▶ _Data extract_:
━━━━━━━━━━
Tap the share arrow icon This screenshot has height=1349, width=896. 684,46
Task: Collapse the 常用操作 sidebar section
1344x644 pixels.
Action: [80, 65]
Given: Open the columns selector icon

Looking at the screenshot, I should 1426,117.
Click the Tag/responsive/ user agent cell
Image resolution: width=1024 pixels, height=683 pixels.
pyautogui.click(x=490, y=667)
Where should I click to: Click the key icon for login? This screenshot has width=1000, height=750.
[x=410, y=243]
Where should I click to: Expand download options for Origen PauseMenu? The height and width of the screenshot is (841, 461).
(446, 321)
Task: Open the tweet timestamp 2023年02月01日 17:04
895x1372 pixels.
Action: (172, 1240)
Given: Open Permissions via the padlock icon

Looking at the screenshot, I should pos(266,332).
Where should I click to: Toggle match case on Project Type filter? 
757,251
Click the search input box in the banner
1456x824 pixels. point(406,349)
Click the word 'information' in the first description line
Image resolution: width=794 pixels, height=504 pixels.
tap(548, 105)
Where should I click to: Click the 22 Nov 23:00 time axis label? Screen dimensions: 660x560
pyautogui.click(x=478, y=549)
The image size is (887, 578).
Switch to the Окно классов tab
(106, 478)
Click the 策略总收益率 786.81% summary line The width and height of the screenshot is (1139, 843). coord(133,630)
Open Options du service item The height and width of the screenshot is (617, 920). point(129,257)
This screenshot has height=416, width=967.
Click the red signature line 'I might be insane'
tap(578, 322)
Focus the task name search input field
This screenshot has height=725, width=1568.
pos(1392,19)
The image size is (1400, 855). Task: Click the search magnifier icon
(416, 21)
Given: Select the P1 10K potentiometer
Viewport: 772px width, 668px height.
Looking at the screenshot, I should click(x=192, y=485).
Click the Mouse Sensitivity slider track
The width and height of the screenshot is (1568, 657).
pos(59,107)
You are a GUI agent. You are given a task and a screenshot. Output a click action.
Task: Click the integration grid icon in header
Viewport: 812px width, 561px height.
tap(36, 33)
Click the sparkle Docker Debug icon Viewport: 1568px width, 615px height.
━━━━━━━━━━
▶ _Short problem_: Extract every line of the material above and reproduce each one verbatim, in its original order.

▶ _Written response_:
Tap the share arrow icon This screenshot has height=1349, width=896. 684,46
Task: Collapse the 常用操作 sidebar section
1344x644 pixels.
Action: [80, 65]
Given: Open the columns selector icon

Looking at the screenshot, I should 1426,117.
Click the Tag/responsive/ user agent cell
Image resolution: width=1024 pixels, height=683 pixels.
pyautogui.click(x=490, y=667)
Where should I click to: Click the key icon for login? This screenshot has width=1000, height=750.
[x=410, y=243]
Where should I click to: Expand download options for Origen PauseMenu? The height and width of the screenshot is (841, 461).
(446, 321)
Task: Open the tweet timestamp 2023年02月01日 17:04
895x1372 pixels.
Action: (172, 1240)
Given: Open Permissions via the padlock icon

Looking at the screenshot, I should pos(266,332).
Where should I click to: Toggle match case on Project Type filter? 
757,251
Click the search input box in the banner
1456x824 pixels. point(406,349)
Click the word 'information' in the first description line
Image resolution: width=794 pixels, height=504 pixels.
tap(548, 105)
Where should I click to: Click the 22 Nov 23:00 time axis label? Screen dimensions: 660x560
pyautogui.click(x=478, y=549)
The image size is (887, 578).
Switch to the Окно классов tab
(106, 478)
Click the 策略总收益率 786.81% summary line The width and height of the screenshot is (1139, 843). coord(133,630)
Open Options du service item The height and width of the screenshot is (617, 920). point(129,257)
This screenshot has height=416, width=967.
Click the red signature line 'I might be insane'
tap(578, 322)
Focus the task name search input field
This screenshot has height=725, width=1568.
pos(1392,19)
The image size is (1400, 855). Task: Click the search magnifier icon
(416, 21)
Given: Select the P1 10K potentiometer
Viewport: 772px width, 668px height.
Looking at the screenshot, I should click(x=192, y=485).
Click the Mouse Sensitivity slider track
The width and height of the screenshot is (1568, 657).
pos(59,107)
You are a GUI agent. You are given a task and a screenshot. Output a click action.
Task: Click the integration grid icon in header
Viewport: 812px width, 561px height.
tap(36, 33)
Click the sparkle Docker Debug icon Viewport: 1568px width, 615px height.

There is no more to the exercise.